_The data_
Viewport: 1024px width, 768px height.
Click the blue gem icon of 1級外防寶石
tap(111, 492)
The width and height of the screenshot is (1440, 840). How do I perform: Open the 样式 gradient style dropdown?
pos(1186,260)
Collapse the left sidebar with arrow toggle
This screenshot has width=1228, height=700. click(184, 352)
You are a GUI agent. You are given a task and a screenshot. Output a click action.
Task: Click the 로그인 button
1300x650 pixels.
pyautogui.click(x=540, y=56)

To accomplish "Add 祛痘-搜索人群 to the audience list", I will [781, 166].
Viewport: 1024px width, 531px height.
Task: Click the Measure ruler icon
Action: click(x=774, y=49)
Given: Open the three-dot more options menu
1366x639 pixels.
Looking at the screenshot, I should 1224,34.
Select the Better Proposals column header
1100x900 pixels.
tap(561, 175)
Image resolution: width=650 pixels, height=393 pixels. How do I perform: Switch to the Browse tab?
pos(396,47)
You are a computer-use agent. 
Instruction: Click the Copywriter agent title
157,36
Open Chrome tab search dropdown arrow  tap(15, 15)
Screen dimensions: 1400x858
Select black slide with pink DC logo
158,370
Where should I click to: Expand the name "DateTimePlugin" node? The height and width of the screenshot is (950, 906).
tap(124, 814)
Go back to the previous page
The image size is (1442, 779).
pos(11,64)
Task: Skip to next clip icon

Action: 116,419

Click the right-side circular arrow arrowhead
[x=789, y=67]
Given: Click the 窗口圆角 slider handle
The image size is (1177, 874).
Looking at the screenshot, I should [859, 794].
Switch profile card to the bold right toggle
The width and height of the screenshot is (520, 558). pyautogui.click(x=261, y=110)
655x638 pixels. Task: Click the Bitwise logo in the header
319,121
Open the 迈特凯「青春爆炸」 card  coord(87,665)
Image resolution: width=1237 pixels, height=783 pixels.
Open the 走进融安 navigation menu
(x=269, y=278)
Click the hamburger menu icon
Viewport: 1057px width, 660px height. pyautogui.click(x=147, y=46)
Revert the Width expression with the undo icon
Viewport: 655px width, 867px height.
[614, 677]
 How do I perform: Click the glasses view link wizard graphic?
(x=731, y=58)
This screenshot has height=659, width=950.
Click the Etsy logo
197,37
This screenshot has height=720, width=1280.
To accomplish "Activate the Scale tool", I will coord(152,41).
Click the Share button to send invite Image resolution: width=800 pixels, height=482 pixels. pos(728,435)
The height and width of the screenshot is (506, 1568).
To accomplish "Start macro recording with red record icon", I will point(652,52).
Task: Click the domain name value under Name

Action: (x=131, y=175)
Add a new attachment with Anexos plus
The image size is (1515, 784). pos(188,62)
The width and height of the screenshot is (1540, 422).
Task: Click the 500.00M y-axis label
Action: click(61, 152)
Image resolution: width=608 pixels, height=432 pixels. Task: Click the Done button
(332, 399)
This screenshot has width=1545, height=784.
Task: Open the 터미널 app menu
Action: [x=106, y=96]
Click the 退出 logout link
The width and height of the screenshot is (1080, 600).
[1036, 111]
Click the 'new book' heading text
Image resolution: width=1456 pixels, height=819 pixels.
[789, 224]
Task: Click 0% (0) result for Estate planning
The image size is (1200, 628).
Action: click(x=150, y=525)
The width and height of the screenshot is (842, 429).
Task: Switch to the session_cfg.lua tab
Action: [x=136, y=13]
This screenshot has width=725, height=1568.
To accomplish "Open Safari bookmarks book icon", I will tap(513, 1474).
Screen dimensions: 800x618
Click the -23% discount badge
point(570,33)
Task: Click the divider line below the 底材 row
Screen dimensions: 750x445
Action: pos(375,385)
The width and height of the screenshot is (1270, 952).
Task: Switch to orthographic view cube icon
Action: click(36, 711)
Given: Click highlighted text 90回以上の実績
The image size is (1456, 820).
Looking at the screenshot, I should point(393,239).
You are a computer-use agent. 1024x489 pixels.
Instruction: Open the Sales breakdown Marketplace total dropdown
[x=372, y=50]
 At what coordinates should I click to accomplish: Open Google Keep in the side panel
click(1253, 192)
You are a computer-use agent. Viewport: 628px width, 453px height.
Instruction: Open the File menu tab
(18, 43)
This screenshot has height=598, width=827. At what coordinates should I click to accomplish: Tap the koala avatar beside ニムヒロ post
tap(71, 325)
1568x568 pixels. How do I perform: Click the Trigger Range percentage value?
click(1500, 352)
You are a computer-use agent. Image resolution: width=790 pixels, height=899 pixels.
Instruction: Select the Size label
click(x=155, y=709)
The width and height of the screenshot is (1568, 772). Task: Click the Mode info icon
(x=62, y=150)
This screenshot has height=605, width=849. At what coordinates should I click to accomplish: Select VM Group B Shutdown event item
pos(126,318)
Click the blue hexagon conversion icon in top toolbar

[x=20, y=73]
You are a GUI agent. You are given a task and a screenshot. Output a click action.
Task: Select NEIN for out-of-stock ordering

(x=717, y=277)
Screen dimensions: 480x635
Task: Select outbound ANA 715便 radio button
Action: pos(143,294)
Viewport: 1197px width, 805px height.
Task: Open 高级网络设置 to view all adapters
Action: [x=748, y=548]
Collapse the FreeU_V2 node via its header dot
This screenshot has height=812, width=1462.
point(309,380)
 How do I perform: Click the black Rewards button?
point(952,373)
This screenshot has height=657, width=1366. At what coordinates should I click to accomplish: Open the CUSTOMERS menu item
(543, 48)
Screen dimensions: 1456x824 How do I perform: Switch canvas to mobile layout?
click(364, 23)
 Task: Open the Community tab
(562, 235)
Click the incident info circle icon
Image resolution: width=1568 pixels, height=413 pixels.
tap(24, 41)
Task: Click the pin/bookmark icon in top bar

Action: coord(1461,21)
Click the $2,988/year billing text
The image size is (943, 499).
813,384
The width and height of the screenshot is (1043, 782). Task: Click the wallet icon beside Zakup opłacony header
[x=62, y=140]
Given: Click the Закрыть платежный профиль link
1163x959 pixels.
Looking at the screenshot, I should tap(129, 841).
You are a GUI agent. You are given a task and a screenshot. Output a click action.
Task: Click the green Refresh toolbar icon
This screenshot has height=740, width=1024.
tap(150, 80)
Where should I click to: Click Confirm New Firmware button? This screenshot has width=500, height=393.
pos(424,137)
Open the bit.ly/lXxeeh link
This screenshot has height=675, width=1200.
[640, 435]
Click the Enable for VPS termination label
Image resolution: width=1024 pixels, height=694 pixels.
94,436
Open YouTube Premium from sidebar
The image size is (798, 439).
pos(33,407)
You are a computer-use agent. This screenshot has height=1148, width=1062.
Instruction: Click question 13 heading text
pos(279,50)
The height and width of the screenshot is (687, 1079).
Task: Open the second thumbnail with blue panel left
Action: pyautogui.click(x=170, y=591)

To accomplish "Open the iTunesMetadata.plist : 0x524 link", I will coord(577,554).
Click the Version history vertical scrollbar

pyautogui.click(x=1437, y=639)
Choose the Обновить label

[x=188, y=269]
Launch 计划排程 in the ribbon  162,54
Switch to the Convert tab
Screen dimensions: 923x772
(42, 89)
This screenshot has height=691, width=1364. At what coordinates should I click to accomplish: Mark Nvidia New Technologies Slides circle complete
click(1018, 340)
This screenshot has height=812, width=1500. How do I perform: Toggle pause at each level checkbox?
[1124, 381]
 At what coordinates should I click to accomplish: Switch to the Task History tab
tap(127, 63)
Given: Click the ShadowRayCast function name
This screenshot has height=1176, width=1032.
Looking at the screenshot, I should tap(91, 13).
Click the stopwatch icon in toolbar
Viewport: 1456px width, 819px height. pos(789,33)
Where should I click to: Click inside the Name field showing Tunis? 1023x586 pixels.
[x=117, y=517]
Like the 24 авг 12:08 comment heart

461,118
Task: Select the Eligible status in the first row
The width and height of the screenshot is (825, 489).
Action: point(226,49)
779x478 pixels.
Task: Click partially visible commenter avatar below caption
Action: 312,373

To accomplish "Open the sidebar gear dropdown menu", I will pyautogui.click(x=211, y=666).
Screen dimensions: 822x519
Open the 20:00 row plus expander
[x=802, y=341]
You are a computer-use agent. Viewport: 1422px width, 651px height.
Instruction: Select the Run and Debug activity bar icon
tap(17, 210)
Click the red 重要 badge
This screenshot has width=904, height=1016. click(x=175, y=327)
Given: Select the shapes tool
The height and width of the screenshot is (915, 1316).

_Exercise instructions_
Locate each line in the material above that contains the string "item", matching case exactly, and copy those lines out in full.

_Final result_
This screenshot has height=605, width=849. At what coordinates should I click to accomplish: Select VM Group B Shutdown event item
This screenshot has height=657, width=1366. At what coordinates should I click to accomplish: Open the CUSTOMERS menu item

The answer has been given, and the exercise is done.